DeepSeek’s chatbot achieves 17% accuracy, trails Western rivals in NewsGuard audit

 

Chinese AI Chatbot DeepSeek Scores Low in Accuracy, Raising Concerns

Jan 29 (Reuters) – Chinese AI startup DeepSeek’s chatbot has struggled in accuracy, achieving just 17% in delivering reliable news and information, according to a recent audit by NewsGuard. The evaluation ranked DeepSeek tenth out of eleven AI models, trailing behind Western competitors such as OpenAI’s ChatGPT and Google’s Gemini.

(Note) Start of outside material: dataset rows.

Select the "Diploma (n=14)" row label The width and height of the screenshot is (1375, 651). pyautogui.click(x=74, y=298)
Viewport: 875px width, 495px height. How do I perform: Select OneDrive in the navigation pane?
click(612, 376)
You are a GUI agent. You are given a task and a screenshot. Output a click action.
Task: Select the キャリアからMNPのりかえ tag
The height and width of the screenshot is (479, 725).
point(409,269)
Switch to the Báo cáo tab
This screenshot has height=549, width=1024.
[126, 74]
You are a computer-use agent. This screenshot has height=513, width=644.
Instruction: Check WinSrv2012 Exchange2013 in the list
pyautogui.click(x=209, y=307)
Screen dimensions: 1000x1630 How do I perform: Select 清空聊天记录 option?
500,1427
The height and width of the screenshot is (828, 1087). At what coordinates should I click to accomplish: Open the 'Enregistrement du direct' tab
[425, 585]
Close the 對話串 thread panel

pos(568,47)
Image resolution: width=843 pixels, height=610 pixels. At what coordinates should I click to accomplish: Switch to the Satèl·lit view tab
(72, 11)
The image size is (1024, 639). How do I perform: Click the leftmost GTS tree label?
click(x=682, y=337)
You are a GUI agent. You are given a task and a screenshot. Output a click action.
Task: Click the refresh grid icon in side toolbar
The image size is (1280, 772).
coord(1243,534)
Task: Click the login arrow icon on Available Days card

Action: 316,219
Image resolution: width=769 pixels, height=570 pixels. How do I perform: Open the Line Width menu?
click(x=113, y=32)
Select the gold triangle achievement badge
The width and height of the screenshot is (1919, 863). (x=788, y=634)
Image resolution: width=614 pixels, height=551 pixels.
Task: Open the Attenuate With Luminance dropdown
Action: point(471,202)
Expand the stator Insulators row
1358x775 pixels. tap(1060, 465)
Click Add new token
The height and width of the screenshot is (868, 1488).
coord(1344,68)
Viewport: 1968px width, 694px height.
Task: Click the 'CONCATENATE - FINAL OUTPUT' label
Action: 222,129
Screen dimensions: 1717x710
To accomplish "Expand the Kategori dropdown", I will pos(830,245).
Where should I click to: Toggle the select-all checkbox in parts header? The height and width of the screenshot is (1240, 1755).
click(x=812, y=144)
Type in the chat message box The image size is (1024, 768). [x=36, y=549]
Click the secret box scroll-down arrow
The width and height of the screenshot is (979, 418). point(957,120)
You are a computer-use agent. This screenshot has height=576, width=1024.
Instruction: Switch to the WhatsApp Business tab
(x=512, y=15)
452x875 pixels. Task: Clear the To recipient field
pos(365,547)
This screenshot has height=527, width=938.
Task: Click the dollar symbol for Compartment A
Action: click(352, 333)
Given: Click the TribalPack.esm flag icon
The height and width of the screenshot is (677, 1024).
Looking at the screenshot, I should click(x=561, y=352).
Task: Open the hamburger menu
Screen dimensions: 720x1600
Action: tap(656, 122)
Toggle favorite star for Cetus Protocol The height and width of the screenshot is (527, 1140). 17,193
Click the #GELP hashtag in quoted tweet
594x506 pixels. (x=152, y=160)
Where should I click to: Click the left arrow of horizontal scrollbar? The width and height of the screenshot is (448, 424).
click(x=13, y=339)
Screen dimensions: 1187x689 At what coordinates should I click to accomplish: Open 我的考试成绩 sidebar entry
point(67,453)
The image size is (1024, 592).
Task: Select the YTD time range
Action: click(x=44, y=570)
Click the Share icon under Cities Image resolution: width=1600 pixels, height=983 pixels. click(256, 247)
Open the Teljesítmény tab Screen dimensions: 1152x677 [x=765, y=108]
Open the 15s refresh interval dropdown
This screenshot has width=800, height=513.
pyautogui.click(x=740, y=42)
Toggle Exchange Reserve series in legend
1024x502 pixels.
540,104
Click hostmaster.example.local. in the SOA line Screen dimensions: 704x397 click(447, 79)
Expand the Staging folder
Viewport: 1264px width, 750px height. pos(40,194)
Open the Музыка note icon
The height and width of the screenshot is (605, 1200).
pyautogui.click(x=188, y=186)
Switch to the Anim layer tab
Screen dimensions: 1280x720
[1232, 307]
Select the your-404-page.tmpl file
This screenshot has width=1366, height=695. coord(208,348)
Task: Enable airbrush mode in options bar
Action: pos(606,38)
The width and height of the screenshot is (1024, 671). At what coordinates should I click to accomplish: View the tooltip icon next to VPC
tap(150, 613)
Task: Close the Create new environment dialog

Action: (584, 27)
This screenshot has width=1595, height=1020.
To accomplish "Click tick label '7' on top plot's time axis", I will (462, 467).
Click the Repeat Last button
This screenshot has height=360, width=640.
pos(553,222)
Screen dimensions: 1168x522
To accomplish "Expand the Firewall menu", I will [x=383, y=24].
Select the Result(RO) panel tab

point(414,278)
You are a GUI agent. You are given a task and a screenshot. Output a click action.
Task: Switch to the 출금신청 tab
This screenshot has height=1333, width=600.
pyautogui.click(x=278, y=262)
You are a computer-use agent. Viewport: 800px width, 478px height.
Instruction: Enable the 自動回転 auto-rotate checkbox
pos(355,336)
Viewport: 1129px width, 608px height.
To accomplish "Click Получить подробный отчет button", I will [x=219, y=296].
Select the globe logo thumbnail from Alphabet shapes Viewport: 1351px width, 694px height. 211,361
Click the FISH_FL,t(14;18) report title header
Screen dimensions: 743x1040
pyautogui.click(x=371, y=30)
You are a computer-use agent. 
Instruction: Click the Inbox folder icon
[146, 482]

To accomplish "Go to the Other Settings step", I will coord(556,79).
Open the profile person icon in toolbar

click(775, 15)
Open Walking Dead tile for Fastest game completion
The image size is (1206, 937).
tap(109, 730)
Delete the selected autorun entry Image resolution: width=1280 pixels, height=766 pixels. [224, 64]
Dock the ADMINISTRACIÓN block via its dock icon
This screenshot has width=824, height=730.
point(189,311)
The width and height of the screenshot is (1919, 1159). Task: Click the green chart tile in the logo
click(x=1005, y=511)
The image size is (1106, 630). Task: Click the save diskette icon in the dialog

The report, published by trust-rating service NewsGuard on Wednesday, revealed that DeepSeek’s chatbot repeated false claims 30% of the time and provided vague or unhelpful responses in 53% of cases. This resulted in an overall fail rate of 83%—far worse than the 62% average failure rate of its Western counterparts.

Performance vs. Expectations

DeepSeek’s lackluster performance raises doubts about its ambitious claims of competing with Microsoft-backed OpenAI at a fraction of the cost. Despite its technical shortcomings, the chatbot quickly became the most downloaded app in Apple’s (AAPL.O) App Store upon release. However, its rapid rise also intensified concerns over the U.S.’s competitive edge in AI, contributing to a market rout that erased nearly $1 trillion from U.S. tech stocks.

The Chinese startup has yet to respond to requests for comment.

Bias and Inconsistencies

NewsGuard’s audit subjected DeepSeek to the same 300 prompts used to evaluate other AI models, including 30 prompts based on false claims circulating online. Topics included last month’s killing of UnitedHealthcare executive Brian Thompson and the downing of Azerbaijan Airlines flight 8243.

In a striking discovery, DeepSeek inserted Chinese government viewpoints into responses without any China-related context. For instance, when asked about the Azerbaijan Airlines crash—an event unrelated to China—the chatbot still echoed Beijing’s stance, raising concerns about potential bias.

The Trade-Off: Cost vs. Accuracy

Despite its shortcomings, DeepSeek’s appeal lies in its cost efficiency. D.A. Davidson analyst Gil Luria remarked, “The significance of DeepSeek’s breakthrough isn’t in its accuracy for Chinese news-related questions but in its ability to answer any question at just 1/30th of the cost of similar AI models.”

Like many AI systems, DeepSeek struggled most when responding to users attempting to generate and spread misinformation, NewsGuard noted. This vulnerability underscores the broader challenge of ensuring AI-driven news accuracy in an era of rapid technological advancement.